++++ INFORMATION GIVEN ++++

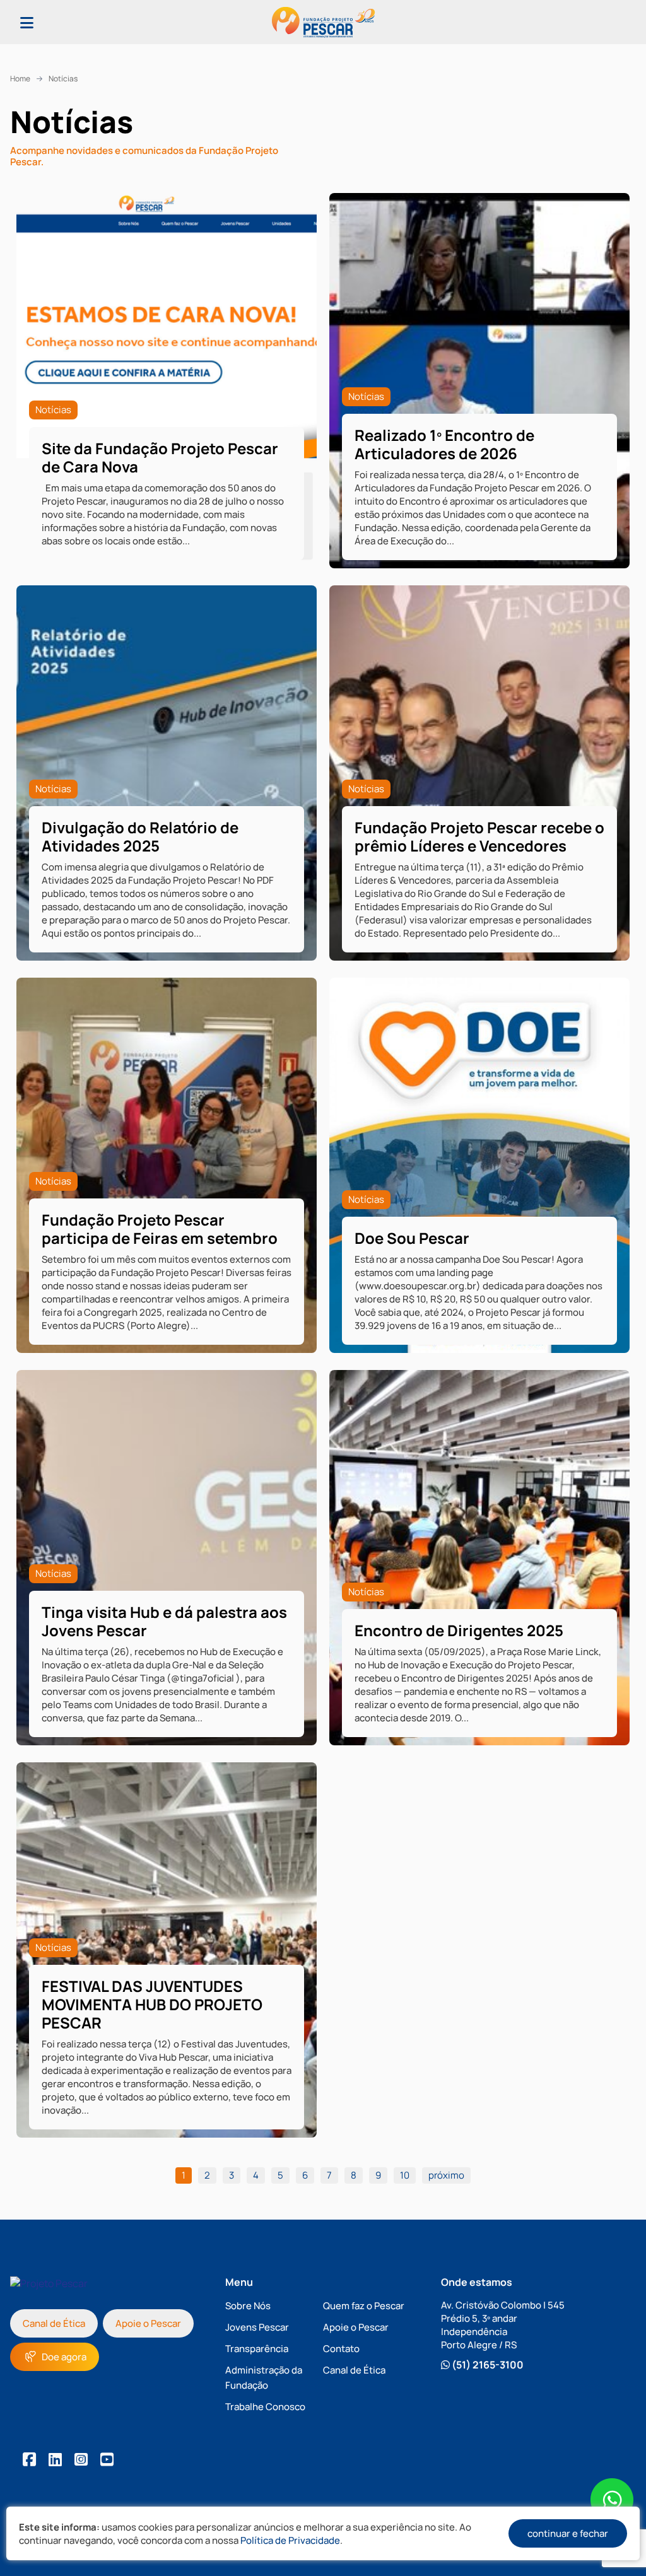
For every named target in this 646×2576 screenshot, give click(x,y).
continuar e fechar (567, 2533)
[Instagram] (81, 2459)
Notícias (63, 78)
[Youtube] (107, 2459)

++++

→ **WORK REQUIRED**
Reproduce the entries exactly. Do not carry over any picture.

→ **COMPLETED EXERCISE**
For every named target in this 646×2576 screenshot, give click(x,y).
continuar e fechar (567, 2533)
[Instagram] (81, 2459)
Notícias (63, 78)
[Youtube] (107, 2459)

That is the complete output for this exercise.